Tout en parlant, elle avait pris sous un des coussins de la causeuse la bourse qui renfermait les bijoux, et elle la tendait à Louis.
– Voici ce dépôt, monsieur le marquis, dit-elle, permettez-moi de m’étonner que votre frère ne me l’ait jamais redemandé.
Moins maître de soi, Louis eût laissé voir quelle surprise était la sienne.
– J’avais mission, fit-il d’un ton sec, de ne pas parler de ce dépôt.
Sans répondre, Mme Fauvel étendit la main vers un cordon de sonnette.
– Vous trouverez bon, monsieur, fit-elle, que je brise un entretien accepté uniquement pour vous restituer des bijoux précieux.
Ainsi repoussé, M. de Clameran ne crut pas devoir insister.
– Soit, madame, prononça-t-il, je me retire. Je dois seulement ajouter que mon frère m’a dit encore: «Si Valentine avait tout oublié, si elle refusait d’assurer l’avenir de notre fils, je t’ordonne de l’y contraindre.» Méditez ces paroles, madame, car ce que j’ai juré de faire, sur mon honneur, je le ferai!…
Enfin, Mme Fauvel était seule, elle était libre. Enfin elle pouvait, sans craintes, laisser éclater son désespoir.
Épuisée par les efforts qu’il lui avait fallu faire pour rester calme sous l’œil de Clameran, elle se sentait brisée de corps et d’âme.
C’est à peine si elle eut la force de gagner, en chancelant, sa chambre à coucher et de s’y enfermer.
Maintenant, plus de doutes, ses craintes étaient devenues des réalités. Elle pouvait, avec certitude, sonder les profondeurs du précipice où on allait la pousser et où elle entraînerait tous les siens.
Ah! pourquoi avait-elle écouté sa mère, pourquoi s’était-elle tue!
Plus d’espoir, désormais.
Cet homme, qui venait de s’éloigner, la menace à la bouche, il reviendrait; elle ne le comprenait que trop. Que lui répondrait-elle?
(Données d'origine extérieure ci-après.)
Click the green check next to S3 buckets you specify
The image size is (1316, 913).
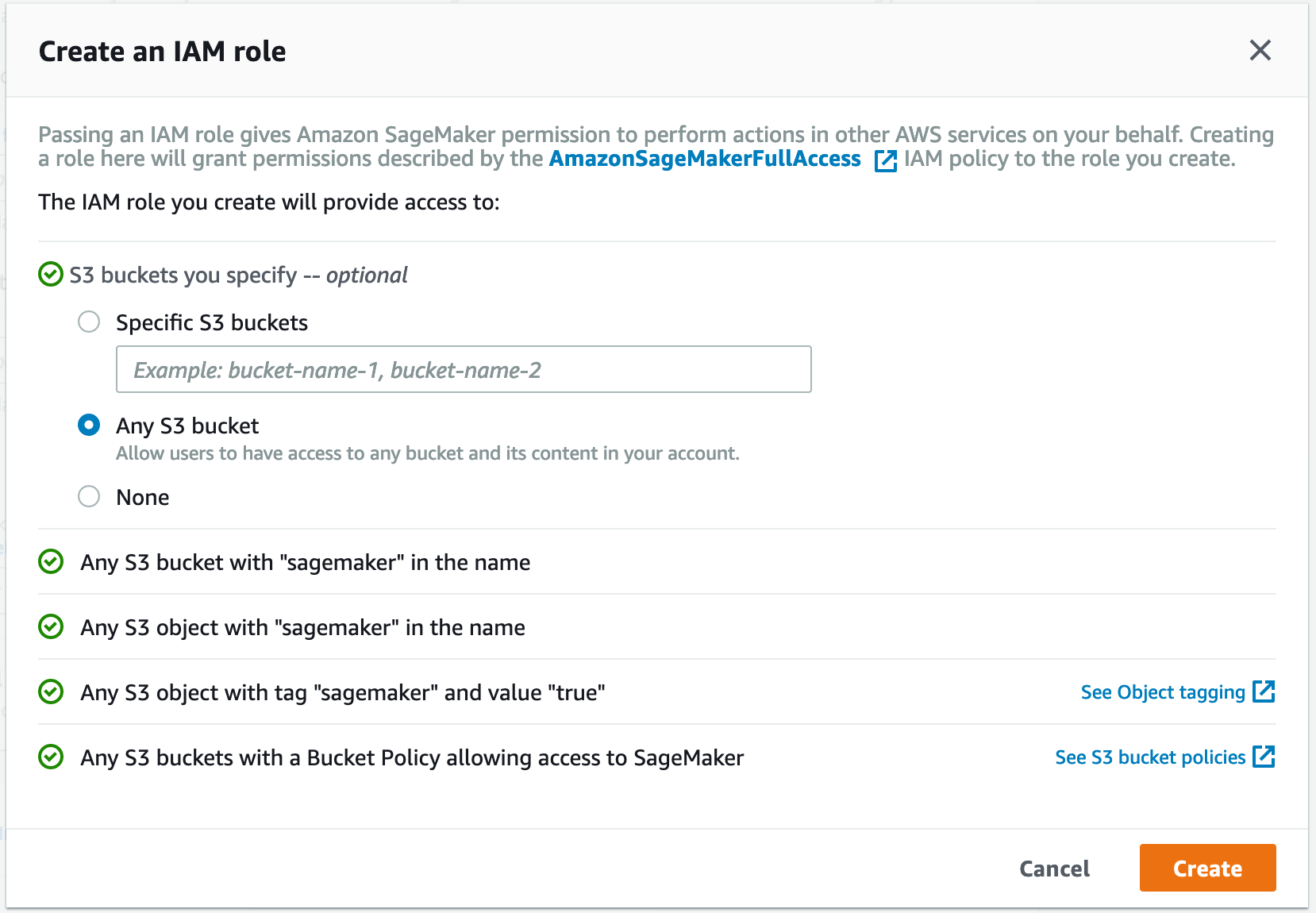(51, 275)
Il s’en était fallu de bien peu qu’elle se trahît quand Louis avait parlé de Raoul. Ses entrailles avaient tressailli, au nom du pauvre abandonné qui expiait les fautes de sa mère.
À l’idée que peut-être il subirait les étreintes de la misère, tout son être frémissait d’une douleur aiguë.
Lui, manquer de pain, lui, son enfant! Et elle était riche, et tout Paris enviait son luxe!
Ah! que ne pouvait-elle mettre à ses pieds tout ce qu’elle possédait. Avec quelles délices elle eût épuisé les plus pénibles privations. Mais comment, sans se livrer, lui faire tenir assez d’argent pour le mettre à l’abri des difficultés de la vie!
C’est que la voix de la prudence lui criait qu’elle ne devait pas, qu’elle ne pouvait pas accepter l’entremise de Louis de Clameran.
Se confier à lui, c’était se mettre à sa merci, soi et les siens, et il lui inspirait une terreur instinctive.
Elle en était à se demander si vraiment il lui avait dit la vérité.
En repassant dans sa tête le récit de cet homme, elle y trouvait des lacunes et des invraisemblances presque choquantes. Comment Gaston, revenu en France, habitant Paris, pauvre autant que le disait son frère, n’avait-il pas redemandé à la femme le dépôt confié à la jeune fille?
Comment, redoutant l’avenir pour leur enfant, n’était-il pas venu la trouver puisqu’il la supposait riche à ce point que, mourant, il se reposait sur elle?
Mille inquiétudes vagues s’agitaient dans son esprit; elle était pleine de soupçons inexpliqués, d’indéfinissables défiances.
Elle comprenait qu’une seule démarche positive la liait à tout jamais, et alors que n’exigerait-on pas d’elle!
Un moment, elle eut l’idée de se jeter aux pieds de son mari et de lui tout avouer.
Malheureusement, elle repoussa cette pensée de salut.
Son imagination lui représentait l’atroce douleur de cet honnête homme, découvrant après plus de vingt années qu’il avait été odieusement joué.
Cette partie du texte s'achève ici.